## WHAT YOU WILL DO
Will you duplicate these items word for word, from the line with "At what coordinates should I click to accomplish: Jump" to the line with "[x=379, y=306]", including both of those lines?

Text and item location entries:
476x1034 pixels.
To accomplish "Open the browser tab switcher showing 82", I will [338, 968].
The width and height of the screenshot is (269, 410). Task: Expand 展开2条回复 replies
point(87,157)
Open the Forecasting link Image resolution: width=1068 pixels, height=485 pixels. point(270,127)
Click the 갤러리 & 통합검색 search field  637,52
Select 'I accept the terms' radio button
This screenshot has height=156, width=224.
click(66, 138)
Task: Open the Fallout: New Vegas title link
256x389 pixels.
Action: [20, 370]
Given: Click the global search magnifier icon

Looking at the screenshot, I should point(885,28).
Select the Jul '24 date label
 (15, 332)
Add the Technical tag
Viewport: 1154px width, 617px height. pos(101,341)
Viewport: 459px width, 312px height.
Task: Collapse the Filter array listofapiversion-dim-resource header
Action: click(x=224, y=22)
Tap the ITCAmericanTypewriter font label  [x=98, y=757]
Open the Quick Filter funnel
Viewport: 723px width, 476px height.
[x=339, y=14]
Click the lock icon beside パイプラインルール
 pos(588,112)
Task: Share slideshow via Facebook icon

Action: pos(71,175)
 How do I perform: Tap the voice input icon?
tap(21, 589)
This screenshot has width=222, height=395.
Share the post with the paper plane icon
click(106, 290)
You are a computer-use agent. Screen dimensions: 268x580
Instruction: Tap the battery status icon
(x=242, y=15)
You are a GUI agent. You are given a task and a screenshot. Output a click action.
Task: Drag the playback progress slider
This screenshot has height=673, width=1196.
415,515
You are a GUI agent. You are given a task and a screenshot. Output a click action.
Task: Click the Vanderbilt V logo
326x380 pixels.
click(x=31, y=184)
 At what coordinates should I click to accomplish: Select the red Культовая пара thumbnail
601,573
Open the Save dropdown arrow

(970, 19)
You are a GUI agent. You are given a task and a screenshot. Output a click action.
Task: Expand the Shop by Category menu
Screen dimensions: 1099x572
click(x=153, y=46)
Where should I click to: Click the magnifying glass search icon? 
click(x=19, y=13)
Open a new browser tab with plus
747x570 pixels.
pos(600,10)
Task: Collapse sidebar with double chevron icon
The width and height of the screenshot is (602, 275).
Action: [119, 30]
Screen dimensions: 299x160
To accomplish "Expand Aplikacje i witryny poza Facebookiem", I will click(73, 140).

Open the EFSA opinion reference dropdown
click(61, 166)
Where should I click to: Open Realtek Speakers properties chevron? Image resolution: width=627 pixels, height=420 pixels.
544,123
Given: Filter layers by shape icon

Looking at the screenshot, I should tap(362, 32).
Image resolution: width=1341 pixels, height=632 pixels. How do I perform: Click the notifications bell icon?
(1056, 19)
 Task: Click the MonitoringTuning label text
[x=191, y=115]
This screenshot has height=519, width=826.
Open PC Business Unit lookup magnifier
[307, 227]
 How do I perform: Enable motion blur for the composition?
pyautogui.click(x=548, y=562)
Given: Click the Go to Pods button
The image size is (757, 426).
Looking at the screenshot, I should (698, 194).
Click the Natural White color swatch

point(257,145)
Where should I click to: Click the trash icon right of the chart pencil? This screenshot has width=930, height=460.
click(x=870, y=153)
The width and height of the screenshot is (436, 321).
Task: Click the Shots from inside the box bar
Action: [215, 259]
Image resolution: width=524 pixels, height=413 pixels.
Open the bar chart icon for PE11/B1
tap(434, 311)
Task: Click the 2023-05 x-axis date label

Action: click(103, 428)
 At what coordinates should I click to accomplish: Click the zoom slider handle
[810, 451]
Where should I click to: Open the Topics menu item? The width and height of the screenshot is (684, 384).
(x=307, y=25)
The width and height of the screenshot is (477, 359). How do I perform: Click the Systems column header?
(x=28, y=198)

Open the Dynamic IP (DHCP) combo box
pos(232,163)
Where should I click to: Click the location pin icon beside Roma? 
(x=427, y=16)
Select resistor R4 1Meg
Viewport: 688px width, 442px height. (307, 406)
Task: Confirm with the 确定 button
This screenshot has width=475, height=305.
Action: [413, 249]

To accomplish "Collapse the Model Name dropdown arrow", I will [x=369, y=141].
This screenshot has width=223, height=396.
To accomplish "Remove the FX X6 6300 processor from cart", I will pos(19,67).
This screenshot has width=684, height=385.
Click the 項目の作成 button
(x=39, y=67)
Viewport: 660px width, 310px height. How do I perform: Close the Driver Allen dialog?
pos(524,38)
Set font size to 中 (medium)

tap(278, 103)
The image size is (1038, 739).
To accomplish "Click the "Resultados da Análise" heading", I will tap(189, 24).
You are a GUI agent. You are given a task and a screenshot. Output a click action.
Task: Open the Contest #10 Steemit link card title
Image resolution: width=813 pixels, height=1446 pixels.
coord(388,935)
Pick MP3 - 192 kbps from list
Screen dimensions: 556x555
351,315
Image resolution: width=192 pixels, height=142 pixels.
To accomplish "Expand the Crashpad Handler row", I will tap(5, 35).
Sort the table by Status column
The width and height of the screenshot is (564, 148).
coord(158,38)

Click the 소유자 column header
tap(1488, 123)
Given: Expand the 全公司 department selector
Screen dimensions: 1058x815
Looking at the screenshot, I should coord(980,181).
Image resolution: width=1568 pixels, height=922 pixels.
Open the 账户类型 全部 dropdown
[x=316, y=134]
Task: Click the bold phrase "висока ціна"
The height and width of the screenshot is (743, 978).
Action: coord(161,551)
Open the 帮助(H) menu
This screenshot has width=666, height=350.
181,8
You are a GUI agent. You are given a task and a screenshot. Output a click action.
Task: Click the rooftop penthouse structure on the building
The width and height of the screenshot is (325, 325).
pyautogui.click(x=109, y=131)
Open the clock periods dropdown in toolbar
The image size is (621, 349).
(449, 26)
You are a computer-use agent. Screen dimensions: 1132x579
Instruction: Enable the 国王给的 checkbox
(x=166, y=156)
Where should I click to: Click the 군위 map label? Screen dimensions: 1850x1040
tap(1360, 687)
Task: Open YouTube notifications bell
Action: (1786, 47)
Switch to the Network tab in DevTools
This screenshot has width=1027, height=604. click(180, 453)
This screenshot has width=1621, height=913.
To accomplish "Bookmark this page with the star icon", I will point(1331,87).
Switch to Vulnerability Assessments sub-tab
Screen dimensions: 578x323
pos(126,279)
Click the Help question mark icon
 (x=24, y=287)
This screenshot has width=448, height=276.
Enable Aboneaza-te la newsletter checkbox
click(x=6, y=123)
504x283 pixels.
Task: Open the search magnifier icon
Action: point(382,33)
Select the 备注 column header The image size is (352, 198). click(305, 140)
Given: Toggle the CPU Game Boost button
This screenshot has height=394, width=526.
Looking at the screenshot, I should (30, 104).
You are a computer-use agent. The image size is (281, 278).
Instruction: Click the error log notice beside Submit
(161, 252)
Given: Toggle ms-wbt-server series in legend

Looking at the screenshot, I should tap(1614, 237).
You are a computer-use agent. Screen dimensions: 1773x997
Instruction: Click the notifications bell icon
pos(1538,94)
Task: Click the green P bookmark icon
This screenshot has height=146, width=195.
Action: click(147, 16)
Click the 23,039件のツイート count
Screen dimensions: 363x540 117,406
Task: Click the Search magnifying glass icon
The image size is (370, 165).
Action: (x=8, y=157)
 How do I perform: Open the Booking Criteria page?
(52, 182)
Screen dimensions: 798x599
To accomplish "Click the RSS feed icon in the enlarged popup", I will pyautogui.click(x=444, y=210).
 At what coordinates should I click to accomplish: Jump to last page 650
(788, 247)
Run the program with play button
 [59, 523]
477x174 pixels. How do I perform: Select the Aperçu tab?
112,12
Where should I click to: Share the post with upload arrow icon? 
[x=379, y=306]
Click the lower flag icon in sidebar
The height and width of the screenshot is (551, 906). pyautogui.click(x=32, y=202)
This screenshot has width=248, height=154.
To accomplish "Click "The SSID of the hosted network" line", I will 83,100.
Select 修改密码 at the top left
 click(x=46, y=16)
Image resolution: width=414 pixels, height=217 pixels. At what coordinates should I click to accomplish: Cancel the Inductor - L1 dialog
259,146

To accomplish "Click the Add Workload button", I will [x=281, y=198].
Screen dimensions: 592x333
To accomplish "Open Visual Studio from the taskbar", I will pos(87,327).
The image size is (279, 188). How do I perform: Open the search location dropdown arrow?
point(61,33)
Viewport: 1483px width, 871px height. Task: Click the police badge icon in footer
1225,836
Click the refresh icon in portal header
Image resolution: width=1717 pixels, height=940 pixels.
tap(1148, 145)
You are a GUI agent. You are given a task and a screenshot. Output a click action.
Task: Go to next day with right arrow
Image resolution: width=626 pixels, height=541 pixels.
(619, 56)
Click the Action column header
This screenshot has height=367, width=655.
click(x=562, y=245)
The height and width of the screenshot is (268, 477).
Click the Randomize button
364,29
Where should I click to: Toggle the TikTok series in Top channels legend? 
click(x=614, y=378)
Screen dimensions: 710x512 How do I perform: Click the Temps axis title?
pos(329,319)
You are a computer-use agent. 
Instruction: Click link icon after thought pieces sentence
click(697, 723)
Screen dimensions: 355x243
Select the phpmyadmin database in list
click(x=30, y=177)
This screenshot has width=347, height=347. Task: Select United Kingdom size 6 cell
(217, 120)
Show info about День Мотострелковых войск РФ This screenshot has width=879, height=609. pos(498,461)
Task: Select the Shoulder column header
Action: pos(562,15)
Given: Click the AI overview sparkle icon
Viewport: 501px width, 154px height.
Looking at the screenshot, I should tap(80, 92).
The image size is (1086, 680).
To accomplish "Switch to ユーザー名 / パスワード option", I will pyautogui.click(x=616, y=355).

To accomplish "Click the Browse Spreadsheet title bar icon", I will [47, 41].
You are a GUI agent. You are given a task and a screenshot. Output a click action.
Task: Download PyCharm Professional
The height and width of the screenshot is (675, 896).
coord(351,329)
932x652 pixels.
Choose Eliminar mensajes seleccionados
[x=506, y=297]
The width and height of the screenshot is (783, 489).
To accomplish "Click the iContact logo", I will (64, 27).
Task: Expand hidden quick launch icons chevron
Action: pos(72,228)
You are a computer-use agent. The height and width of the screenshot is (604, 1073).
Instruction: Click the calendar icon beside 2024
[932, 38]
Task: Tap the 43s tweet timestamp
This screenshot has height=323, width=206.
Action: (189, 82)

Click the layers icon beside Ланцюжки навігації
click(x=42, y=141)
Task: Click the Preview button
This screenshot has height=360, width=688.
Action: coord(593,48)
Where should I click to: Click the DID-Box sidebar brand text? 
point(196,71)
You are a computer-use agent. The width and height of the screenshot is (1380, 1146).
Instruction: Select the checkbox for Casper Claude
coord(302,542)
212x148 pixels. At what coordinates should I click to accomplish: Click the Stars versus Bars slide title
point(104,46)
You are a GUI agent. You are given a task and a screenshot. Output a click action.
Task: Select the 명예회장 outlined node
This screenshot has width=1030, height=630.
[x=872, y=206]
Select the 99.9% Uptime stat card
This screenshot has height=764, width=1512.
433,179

## FULL ANSWER
 At what coordinates should I click to accomplish: Jump to last page 650
(788, 247)
Run the program with play button
 [59, 523]
477x174 pixels. How do I perform: Select the Aperçu tab?
112,12
Where should I click to: Share the post with upload arrow icon? 
[x=379, y=306]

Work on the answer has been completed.